If anyone had ever sat me down and told me, “You’ll spend eight years of your life as a housewife. It won’t be that bad; you’ll just lose your confidence, lose yourself, and squash all your hopes and dreams,” I would have run screaming from the room, leaving a Lisa-shaped hole in the wall. Maybe even going all Real Housewife and flipping a few tables on my way out. But guess what? That’s exactly what happened. I spent almost a decade living each day totally detached from my hopes and my dreams. I lost my confidence, and I lost myself. How the hell did that happen?

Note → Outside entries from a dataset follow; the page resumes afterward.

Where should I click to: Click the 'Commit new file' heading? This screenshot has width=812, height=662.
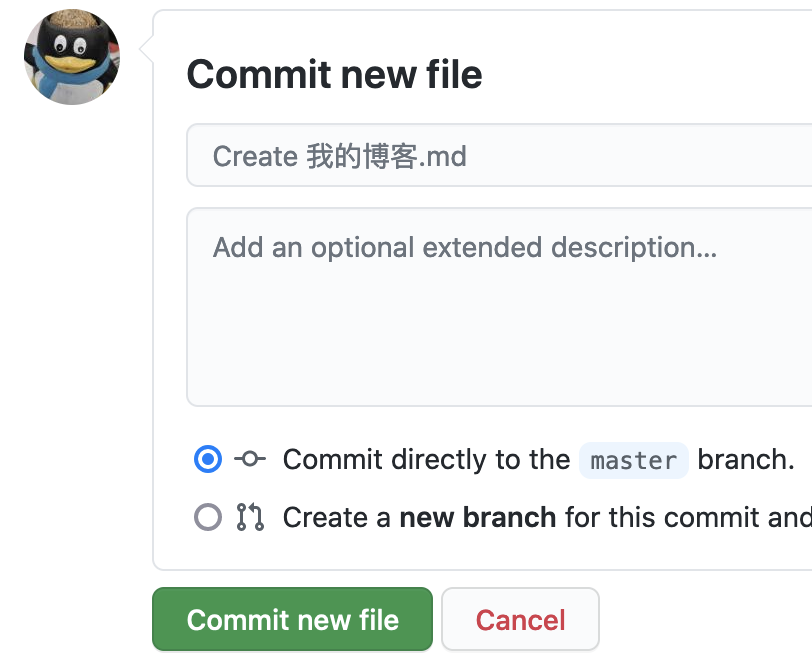[334, 75]
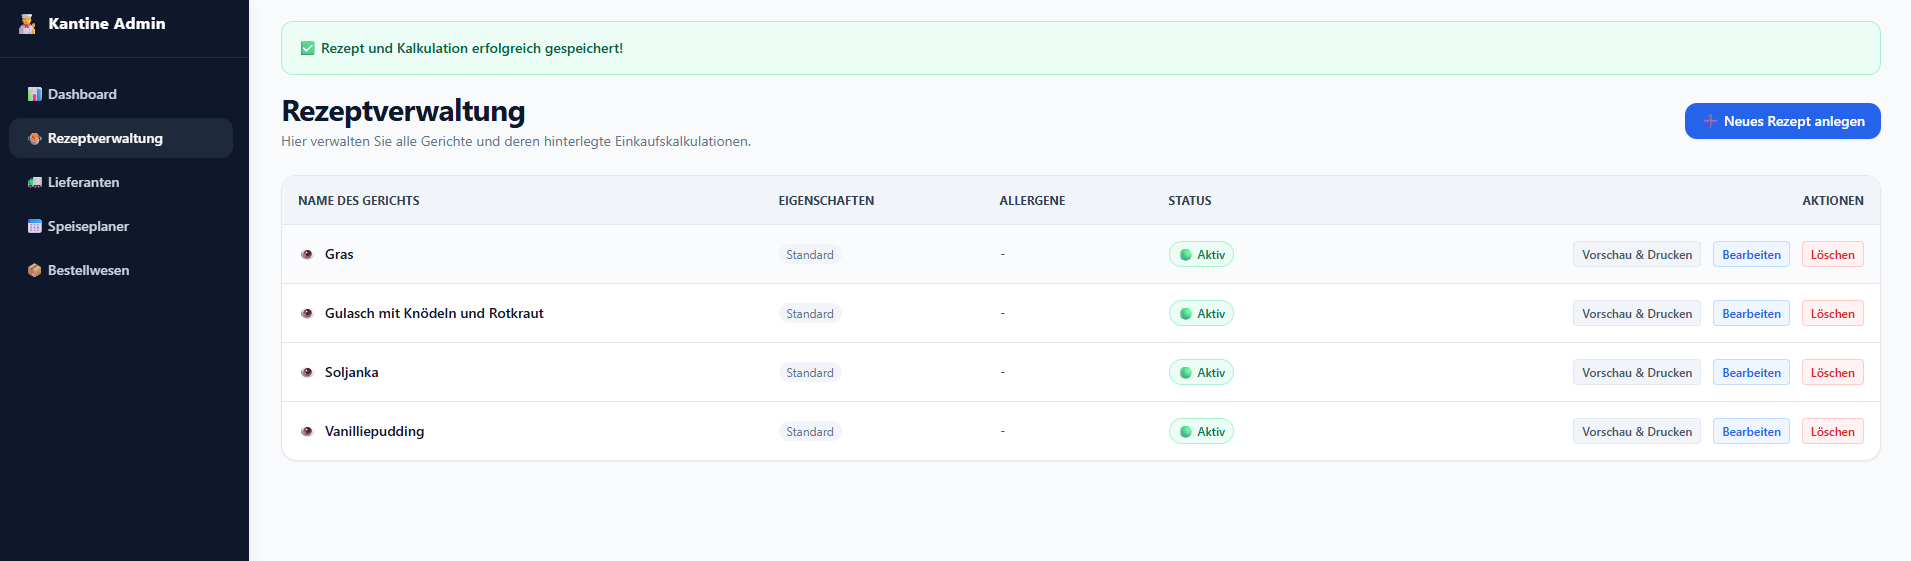The height and width of the screenshot is (561, 1911).
Task: Open Vorschau & Drucken for Gulasch
Action: 1637,313
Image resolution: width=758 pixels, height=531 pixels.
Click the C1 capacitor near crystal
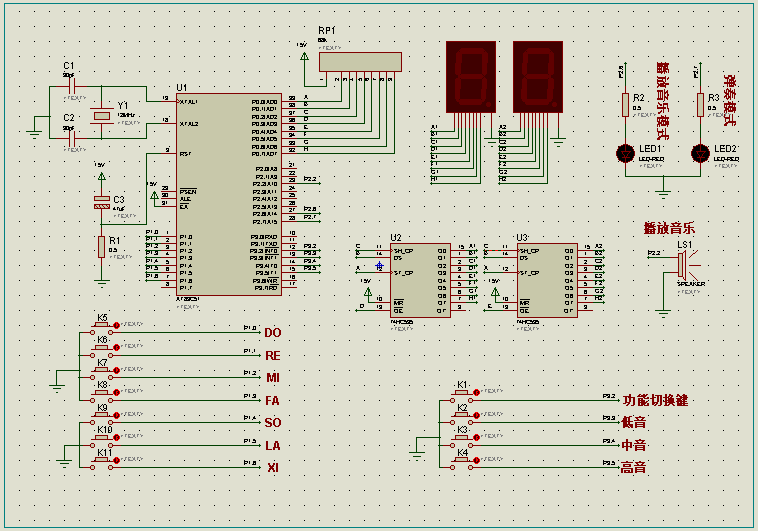tap(71, 87)
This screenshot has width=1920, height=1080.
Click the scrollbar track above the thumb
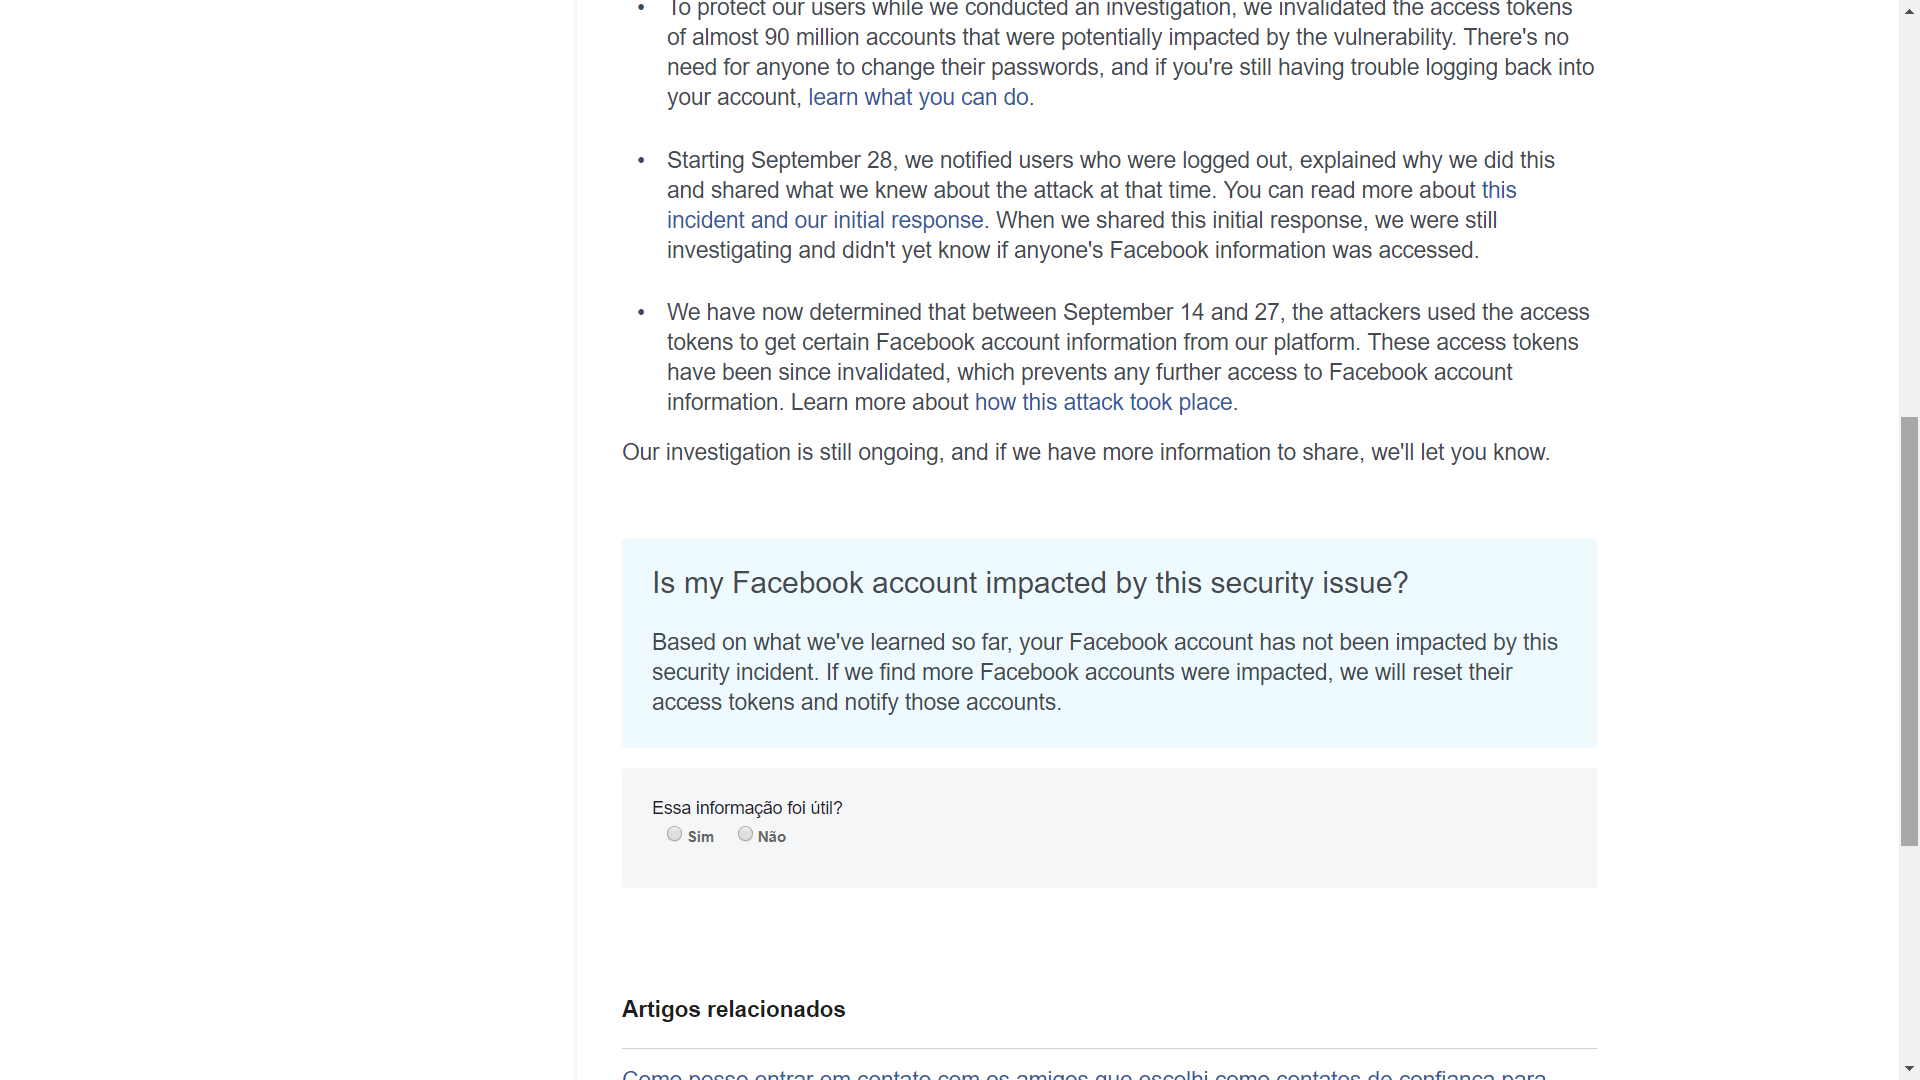[1909, 218]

It wasn’t overnight. It never is, despite the cliché of “I blinked and all of a sudden….” That’s such BS. You never just blink. Ever. Major changes, good or bad, always come about slowly. The foundation gets laid little by little, bit by bit. A wrong turn here, a pit stop there, all may seem like harmless detours. All those little diversions come before the boom. It can be the smallest fender bender or a massive pileup. Either way, that airbag to the face makes you stop and realize that you’re totally lost. How the heck did I end up here? you ask yourself. But although a big dramatic moment might be what it takes to get you to look around, the reality is that your dreams have been in your rearview for a while and you just didn’t notice they were getting smaller and smaller, slowly disappearing out of sight.
My wrong turns were small choices and situations that didn’t seem like a big deal at the time. Usually, I wasn’t even aware I was making choices. When someone asked how I was, I answered, “Oh, you know, fine,” and I thought I was telling the truth. I certainly wasn’t doing bad. I had a roof over my head, food to eat, was married to the man of my dreams, and had puppies to scrum on. Who was I to complain? Sure, most days I felt a kind of numbing sadness that I couldn’t quite pinpoint, but so many people suffer from so much worse than anything I was going through. How bloody ungrateful was I?
The truth was that I was thoroughly and totally stuck. A place I now look back and call—dun dun dun—the Purgatory of the Mundane.
The Purgatory of the Mundane might be even more dangerous than hitting rock bottom. Rock bottom can jolt you into action, but the Purgatory of the Mundane just lulls you to sleep with a sweet lullaby and then keeps you right on snoozin’. You’re comfortable, but you’re not actually engaged. Your basic needs are met, but your hopes, dreams and wildest desires are withering away faster than the Wicked Witch of the West at a waterpark. Poof. Gone.
The Purgatory of the Mundane is like an inner-tube pool floaty—easy to get into, even relaxing at first, but then it’s really frickin’ hard to get out (especially when you’re trying desperately not to spill your drink or get your braids wet). The Purgatory of the Mundane motto is: “It’s not that bad.” And it isn’t that bad, but believe me, it’s a sinister trick to fall for. The Purgatory of the Mundane doesn’t want you to leave, and knows how to get you to stay right where you are, how to convince you that you don’t deserve to go after your dreams, that you’re guilty for wanting more, and that you’re just being selfish and entitled to think that your life could be any better than it already is. The truth is that unhappiness is unhappiness, no matter how you shake or bake it. Sprinkle on as many reminders as you want (At least I’m not still single; At least I have a paycheck): That cupcake is still going to taste like boredom frosted with despair and baked through with paralysis.
I’m going to bet that the Purgatory of the Mundane sounds familiar to you. Maybe you already have the stamp in your passport and have even spent some time there yourself. Maybe you have frequent flyer miles and you’re there right now, up to your ankles in all that sticky, routine, boring-as-shit stuff that you’ve come to believe is your lot in life. If that’s you, then it’s time to plot your escape. It’s time to grow.